[Tarefa proposta 1]
Atualize somente o trecho dos registros que começa na linha que contém "Viewport: 1148px width, 1056px" e termina no fim dos registros, trocando "filename" por "file name" e mantendo todo o resto idêntico.

[Trecho do texto]
As composições aqui reproduzidas refletem uma das várias
pedagogias do MST - Movimento dos Trabalhadores Rurais Sem Terra: a pedagogia
da história. Como as crianças percebem e representam não
só o processo de exclusão social ao longo da história brasileira
mas também o processo de reintegração através do Movimento
são reflexões que perpassam seus textos.
As composições também refletem os objetivos do projeto
educacional do Movimento nos termos de Roseli S. Caldart(1): a recuperação
de um senso de dignidade pelos Sem Terra, o desenvolvimento de uma identidade
social para os que perderam suas raízes, bem como a construção
de um projeto de vida. Lacunas graves compõem a realidade rural brasileira,
sendo a falta de acesso à educação básica para muitas
crianças um outro componente do quadro geral de exclusão social
dos despossuídos. O desenvolvimento de uma c ultura do direito à
educação é o que sobressai na apresentação
da antologia Feliz Aniversário MST, da qual alguns dos textos aqui incluídos
foram retirados:
Também registramos em nossa história, e com especial orgulho,
as mais de 100 mil crianças e adolescentes que estudam em escolas conquistadas
nas áreas de assentamento e acampamento, as cirandas infantis que aos
poucos vão produzindo a cultura do direito à educação
infantil no campo; também um movimento de alfabetização
de jovens e adultos que envolve cerca de 20 mil educandos, e a formação
de técnicos e educadores em cursos de nível médio e superior,
assim como diversas outras iniciativas de formação de nossa militância
e do conjunto da família Sem Terra(2).

[Tarefa proposta 2]
Segundo o trecho do texto, quantos educandos participam do movimento de alfabetização de jovens e adultos?

[Dados sobre a localização de alvos visíveis]
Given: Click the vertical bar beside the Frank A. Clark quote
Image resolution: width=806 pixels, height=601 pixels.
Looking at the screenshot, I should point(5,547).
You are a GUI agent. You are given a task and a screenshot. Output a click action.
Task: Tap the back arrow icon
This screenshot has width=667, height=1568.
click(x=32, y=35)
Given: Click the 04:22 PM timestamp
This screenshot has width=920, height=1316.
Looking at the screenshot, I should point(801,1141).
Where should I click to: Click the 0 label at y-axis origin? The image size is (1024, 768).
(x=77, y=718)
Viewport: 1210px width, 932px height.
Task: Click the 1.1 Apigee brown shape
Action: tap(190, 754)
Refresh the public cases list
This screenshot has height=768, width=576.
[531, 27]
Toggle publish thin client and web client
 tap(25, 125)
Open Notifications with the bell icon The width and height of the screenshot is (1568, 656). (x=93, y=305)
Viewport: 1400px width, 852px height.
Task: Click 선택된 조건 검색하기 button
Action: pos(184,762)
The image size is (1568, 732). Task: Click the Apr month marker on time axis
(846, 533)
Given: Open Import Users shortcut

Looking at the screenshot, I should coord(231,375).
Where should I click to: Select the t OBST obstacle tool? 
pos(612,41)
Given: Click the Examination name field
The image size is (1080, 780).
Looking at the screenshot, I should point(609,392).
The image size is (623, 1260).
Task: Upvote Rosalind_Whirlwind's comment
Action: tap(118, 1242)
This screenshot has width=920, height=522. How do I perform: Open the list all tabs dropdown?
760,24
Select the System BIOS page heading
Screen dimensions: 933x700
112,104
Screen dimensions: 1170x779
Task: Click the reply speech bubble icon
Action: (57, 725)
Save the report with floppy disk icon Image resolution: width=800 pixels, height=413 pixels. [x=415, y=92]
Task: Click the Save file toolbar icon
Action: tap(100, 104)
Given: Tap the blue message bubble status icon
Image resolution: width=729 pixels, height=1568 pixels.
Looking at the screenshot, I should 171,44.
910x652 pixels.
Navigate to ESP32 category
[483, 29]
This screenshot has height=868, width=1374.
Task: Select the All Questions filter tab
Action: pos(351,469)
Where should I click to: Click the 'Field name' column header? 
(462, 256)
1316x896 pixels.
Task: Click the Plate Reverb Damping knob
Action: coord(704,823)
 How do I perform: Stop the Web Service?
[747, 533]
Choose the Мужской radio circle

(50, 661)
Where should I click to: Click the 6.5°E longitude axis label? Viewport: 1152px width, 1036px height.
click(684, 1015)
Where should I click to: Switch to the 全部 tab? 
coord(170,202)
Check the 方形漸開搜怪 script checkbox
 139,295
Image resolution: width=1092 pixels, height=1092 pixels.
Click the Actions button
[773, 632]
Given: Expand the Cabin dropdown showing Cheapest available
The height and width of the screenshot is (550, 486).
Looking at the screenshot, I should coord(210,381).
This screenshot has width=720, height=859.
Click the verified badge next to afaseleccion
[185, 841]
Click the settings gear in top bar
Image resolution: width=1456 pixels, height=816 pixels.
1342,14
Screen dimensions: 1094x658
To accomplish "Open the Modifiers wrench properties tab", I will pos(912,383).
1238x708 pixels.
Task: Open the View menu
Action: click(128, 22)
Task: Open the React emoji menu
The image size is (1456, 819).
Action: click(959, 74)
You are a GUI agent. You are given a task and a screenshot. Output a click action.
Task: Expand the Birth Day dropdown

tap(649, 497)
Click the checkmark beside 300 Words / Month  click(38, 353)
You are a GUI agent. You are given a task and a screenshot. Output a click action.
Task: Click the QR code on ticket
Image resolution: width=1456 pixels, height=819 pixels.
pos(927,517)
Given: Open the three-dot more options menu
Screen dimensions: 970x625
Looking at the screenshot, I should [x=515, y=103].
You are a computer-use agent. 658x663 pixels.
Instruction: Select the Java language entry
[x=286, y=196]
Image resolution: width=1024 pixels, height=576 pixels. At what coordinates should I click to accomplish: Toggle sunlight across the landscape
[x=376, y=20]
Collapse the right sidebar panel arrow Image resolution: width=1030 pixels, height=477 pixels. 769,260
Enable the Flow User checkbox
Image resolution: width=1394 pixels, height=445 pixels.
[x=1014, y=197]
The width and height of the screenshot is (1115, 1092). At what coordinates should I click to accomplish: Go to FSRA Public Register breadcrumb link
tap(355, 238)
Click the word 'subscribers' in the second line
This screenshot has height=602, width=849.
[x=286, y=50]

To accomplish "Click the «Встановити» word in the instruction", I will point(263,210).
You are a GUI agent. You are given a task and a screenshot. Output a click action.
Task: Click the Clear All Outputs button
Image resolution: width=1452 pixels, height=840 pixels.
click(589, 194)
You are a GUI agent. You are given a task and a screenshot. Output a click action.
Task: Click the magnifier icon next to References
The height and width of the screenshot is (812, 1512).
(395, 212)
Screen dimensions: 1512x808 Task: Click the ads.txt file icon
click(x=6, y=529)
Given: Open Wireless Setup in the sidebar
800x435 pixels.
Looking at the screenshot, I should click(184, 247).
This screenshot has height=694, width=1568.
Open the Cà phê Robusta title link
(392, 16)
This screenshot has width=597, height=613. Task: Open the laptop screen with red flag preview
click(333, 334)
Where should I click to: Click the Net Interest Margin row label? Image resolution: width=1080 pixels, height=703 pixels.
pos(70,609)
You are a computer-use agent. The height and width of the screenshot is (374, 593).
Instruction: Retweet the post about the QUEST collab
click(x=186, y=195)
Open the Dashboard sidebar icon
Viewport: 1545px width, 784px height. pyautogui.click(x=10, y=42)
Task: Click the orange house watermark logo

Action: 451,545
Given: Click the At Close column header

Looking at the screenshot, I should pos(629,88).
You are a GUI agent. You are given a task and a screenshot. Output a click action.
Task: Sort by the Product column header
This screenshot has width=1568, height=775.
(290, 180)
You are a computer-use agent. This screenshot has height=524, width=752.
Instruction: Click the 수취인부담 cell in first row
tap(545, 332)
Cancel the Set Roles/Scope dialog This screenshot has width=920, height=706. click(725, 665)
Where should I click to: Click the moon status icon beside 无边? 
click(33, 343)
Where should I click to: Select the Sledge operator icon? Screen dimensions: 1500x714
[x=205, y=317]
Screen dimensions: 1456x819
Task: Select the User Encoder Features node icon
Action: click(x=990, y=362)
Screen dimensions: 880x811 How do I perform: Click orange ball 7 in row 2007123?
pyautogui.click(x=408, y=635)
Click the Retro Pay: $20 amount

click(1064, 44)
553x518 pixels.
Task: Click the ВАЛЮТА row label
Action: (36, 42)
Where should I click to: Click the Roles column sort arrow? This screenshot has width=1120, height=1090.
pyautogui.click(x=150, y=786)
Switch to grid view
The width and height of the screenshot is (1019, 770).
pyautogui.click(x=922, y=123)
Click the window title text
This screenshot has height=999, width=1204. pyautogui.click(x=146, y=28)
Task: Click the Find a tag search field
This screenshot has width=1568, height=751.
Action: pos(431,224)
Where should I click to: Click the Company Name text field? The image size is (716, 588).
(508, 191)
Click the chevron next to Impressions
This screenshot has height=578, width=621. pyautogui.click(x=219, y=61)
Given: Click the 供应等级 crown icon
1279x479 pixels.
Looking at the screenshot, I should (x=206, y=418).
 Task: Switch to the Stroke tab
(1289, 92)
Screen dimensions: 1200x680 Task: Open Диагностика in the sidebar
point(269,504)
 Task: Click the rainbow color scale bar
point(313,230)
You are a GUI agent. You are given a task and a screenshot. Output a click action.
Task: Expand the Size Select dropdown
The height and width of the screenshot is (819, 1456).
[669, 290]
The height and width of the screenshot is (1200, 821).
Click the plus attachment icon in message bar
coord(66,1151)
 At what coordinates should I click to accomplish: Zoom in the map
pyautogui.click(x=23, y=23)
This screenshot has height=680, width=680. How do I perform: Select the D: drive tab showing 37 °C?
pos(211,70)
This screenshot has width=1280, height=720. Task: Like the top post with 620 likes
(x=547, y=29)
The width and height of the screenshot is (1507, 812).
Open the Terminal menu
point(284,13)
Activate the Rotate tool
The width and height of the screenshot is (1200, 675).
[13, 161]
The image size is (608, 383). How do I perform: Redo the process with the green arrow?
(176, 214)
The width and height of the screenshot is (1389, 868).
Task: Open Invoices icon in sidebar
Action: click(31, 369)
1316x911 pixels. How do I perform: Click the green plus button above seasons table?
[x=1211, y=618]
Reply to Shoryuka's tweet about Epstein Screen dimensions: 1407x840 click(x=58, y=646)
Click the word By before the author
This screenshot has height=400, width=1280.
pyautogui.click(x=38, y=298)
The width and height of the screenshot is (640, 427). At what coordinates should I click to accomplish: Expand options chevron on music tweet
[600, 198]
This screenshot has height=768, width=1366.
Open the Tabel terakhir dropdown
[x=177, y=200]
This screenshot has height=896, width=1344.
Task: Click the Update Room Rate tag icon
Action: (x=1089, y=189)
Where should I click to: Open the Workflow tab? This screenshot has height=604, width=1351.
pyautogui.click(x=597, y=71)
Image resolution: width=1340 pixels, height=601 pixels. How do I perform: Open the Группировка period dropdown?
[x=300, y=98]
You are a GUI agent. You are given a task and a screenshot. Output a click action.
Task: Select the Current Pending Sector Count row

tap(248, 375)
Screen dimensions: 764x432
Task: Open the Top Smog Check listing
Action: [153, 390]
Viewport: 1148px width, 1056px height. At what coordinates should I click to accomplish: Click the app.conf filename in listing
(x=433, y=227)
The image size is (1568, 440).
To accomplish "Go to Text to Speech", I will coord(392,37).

[Resposta completa 1]
Viewport: 1148px width, 1056px height. At what coordinates should I click to accomplish: Click the app.conf file name in listing
(x=433, y=227)
The image size is (1568, 440).
To accomplish "Go to Text to Speech", I will coord(392,37).

[Resposta completa 2]
Cerca de 20 mil educandos.